» **Stated goal**: Reproduce the data verbatim, from the line containing "The height and width of the screenshot is (720, 1280). What" through the line containing "center [639, 602].", including both of those lines.

## Start

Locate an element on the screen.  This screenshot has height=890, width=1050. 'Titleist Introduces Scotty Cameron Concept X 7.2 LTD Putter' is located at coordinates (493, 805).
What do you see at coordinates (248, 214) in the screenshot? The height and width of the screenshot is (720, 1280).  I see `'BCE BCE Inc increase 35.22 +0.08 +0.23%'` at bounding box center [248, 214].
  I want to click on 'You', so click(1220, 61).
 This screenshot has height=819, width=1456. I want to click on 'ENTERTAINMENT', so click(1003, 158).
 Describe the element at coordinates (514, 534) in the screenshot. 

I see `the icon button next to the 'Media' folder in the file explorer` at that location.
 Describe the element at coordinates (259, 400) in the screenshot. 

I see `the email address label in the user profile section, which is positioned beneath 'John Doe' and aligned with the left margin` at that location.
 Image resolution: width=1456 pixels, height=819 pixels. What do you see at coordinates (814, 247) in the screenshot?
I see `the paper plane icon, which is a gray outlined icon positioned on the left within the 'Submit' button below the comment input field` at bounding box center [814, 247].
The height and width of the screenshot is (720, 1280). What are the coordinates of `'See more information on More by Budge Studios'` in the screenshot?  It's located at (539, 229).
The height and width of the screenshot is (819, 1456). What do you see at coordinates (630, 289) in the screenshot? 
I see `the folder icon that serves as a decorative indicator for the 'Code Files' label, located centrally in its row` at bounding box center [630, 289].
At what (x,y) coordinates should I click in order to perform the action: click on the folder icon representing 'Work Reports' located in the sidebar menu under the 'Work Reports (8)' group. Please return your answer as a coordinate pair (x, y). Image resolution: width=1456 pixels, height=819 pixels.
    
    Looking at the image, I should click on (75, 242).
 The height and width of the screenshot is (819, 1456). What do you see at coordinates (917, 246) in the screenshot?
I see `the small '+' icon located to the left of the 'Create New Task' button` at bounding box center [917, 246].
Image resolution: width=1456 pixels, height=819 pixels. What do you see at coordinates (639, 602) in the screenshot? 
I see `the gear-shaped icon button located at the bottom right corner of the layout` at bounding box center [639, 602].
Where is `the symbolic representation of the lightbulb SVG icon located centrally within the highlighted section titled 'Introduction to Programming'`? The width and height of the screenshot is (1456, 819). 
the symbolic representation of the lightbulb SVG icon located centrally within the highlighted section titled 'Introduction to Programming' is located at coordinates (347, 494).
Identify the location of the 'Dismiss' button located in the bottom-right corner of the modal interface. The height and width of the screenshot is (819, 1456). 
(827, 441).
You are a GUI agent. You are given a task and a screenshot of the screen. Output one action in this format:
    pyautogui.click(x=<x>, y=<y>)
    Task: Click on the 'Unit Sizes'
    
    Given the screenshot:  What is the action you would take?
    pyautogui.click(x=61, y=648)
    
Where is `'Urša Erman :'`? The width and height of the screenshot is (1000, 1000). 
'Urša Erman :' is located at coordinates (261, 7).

## End

» **Response to this exercise**:
The height and width of the screenshot is (720, 1280). What are the coordinates of `'See more information on More by Budge Studios'` in the screenshot?  It's located at (539, 229).
The height and width of the screenshot is (819, 1456). What do you see at coordinates (630, 289) in the screenshot? 
I see `the folder icon that serves as a decorative indicator for the 'Code Files' label, located centrally in its row` at bounding box center [630, 289].
At what (x,y) coordinates should I click in order to perform the action: click on the folder icon representing 'Work Reports' located in the sidebar menu under the 'Work Reports (8)' group. Please return your answer as a coordinate pair (x, y). Image resolution: width=1456 pixels, height=819 pixels.
    
    Looking at the image, I should click on (75, 242).
 The height and width of the screenshot is (819, 1456). What do you see at coordinates (917, 246) in the screenshot?
I see `the small '+' icon located to the left of the 'Create New Task' button` at bounding box center [917, 246].
Image resolution: width=1456 pixels, height=819 pixels. What do you see at coordinates (639, 602) in the screenshot? 
I see `the gear-shaped icon button located at the bottom right corner of the layout` at bounding box center [639, 602].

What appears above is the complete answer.